Out of all the digging I have done, I found
only one therapist who argues against forgiveness. She brings up some good points such as lamenting that our culture *demonizes* unforgivers while *idolizing* forgivers and treats forgiveness as a panacea to cure all ills. Also, she mentions there are several types of unforgivers who *share the capacity to forgive, but do not exercise it indiscriminately*. Fine, I buy that--everyone has the right to choose what is best, and if you don't want to forgive, who am I to judge? Of course, the crimes the perpetrators committed in some of the case studies include a woman who's brother's list of offences against her included shoving a screwdriver up her rectum and setting her on fire, so, yeah, I can see how people who have been through such trauma would choose not to forgive.
Regardless of whether forgiving or not forgiving is the healthier choice, regardless of researchers' opinions and evidence, what it boils down to is what is the right thing to do for yourself. I have been trying to teach my daughter that you can forgive, but you do not have to forget. And if someone is hurting you out of malice, or because that person is abusing drugs or alcohol or has some other type of illness, or if you think person will continue to hurt you--won't mend his or her ways after they have been forgiven, then it is perfectly acceptable to put that person in the past.
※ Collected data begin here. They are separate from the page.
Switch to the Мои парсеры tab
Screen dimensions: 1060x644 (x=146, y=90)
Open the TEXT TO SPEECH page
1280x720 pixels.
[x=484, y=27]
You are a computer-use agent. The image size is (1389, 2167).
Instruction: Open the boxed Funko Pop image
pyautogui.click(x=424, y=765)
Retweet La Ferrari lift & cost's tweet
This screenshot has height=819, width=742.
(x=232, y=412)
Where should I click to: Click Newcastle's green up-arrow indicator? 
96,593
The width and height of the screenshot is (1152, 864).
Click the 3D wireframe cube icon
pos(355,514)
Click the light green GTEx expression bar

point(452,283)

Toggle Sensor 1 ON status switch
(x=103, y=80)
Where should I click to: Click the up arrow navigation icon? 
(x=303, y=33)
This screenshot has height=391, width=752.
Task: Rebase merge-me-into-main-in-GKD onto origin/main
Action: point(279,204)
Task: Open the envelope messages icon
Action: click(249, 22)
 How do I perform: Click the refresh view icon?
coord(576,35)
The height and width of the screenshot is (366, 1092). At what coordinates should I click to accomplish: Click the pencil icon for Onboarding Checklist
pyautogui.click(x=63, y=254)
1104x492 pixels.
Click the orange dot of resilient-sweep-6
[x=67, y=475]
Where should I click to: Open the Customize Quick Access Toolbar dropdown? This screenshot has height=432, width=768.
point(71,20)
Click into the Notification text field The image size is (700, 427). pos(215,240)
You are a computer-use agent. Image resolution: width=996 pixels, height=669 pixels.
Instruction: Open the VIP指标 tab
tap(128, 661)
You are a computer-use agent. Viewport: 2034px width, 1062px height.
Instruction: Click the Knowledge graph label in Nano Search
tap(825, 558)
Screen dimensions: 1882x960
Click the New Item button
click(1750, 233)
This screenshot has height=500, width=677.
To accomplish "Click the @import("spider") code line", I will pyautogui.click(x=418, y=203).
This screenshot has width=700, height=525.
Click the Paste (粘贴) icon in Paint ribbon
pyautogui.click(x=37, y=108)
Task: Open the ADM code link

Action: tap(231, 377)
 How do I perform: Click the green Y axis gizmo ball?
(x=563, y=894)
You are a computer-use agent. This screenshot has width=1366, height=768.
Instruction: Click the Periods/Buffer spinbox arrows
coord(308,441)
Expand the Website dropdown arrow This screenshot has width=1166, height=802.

I have always believed that people are human, flawed, and will f*ck up at some point. We all do it. I guess what we have to determine is whether holding on to the anger is the best course of action? Or by letting the anger go do we learn how to love those frail, flawed humans in our lives better, more deeply. Can we then love ourselves more deeply without that huge, ugly mass of hate wrapped around our hearts?
For me, letting go of the hate, releasing the anger, moving on has been most therapeutic. I am in my thirties now, and I have endured some very grievous hurts. I have dealt some out in my time as well. Yet, I have forgiven those who have wronged me--purely for selfish reasons--because I can't stand to be carrying around all that rotten baggage. I don't like to have my persona clogged and weighted down with excessive negativity. To me, it is too cumbersom, too consuming, too painful, and therefore no way to live. So I forgive. I hold no grudges.
Here is where the Doormat issue comes in: I tell my daughter just because I have forgiven someone does not mean I necessarily reconcile with him or her. For me during the forgiveness process, I let the wrongdoer know how they have hurt me. I try to give the wrongdoer the benefit of the doubt. If that person is unable or unwilling to stop hurting me in that way, or if that person has really done the *Unforgivable*--a terrible, unmoral, completely unconscionable act, I
will put that person out of my life. Maybe I am a sucker, but if a person is sincere in his or her apology, determined to no longer practice the unacceptable behavior, has learned from his or her mistake, then it seems wrong for so many reasons to hold a grudge.
I am glad, relieved, and a little nervous that The Girl forgave her father. I don't think it is practical to expect that he will never hurt her again. As I mentioned earlier, we are all human and prone to mistakes. But I do hope that he has sincerely learned from this experience and he will handle her heart with the care and respect it desreves. I really, really hope that he will not make me regret encouraging her to forgive (because that forgiveness well of mine
does have a bottom). That took a lot from me. But I feel it is my responsibility to step up to the plate, be the adult, even when the costs are high.